* [WHAT THE TASK ASKS] Give back, unchanged, each line from the one containing "Image resolution: width=1087" through the last line of the entries below.

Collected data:
┄┄┄┄┄┄┄┄┄┄

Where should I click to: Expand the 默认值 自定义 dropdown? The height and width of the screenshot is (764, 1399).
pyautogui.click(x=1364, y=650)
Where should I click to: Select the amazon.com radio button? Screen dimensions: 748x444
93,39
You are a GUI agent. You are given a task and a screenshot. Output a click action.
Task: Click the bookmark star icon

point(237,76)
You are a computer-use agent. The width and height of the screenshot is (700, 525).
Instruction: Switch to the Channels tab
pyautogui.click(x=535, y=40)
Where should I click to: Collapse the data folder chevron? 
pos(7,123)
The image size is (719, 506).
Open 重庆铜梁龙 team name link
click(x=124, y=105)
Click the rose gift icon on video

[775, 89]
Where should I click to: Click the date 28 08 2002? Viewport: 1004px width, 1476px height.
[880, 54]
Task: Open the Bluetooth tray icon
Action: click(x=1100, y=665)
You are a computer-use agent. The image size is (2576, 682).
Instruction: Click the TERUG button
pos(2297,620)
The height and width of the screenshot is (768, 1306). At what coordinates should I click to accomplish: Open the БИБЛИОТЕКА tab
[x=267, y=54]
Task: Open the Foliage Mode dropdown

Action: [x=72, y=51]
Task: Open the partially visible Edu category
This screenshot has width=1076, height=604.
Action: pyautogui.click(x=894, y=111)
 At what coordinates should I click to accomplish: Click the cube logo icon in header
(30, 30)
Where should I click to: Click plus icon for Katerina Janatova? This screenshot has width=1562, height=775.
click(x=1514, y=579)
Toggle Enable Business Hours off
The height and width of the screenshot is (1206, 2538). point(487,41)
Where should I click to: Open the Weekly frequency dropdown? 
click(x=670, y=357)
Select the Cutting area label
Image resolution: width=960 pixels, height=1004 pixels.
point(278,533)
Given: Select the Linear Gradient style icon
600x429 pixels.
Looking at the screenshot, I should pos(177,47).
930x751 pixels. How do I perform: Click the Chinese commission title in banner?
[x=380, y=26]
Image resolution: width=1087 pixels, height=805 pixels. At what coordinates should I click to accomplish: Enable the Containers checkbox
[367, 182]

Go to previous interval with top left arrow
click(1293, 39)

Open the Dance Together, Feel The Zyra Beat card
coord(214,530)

┄┄┄┄┄┄┄┄┄┄

* [RESULT FOR THIS TASK]
Image resolution: width=1087 pixels, height=805 pixels. At what coordinates should I click to accomplish: Enable the Containers checkbox
[367, 182]

Go to previous interval with top left arrow
click(1293, 39)

Open the Dance Together, Feel The Zyra Beat card
coord(214,530)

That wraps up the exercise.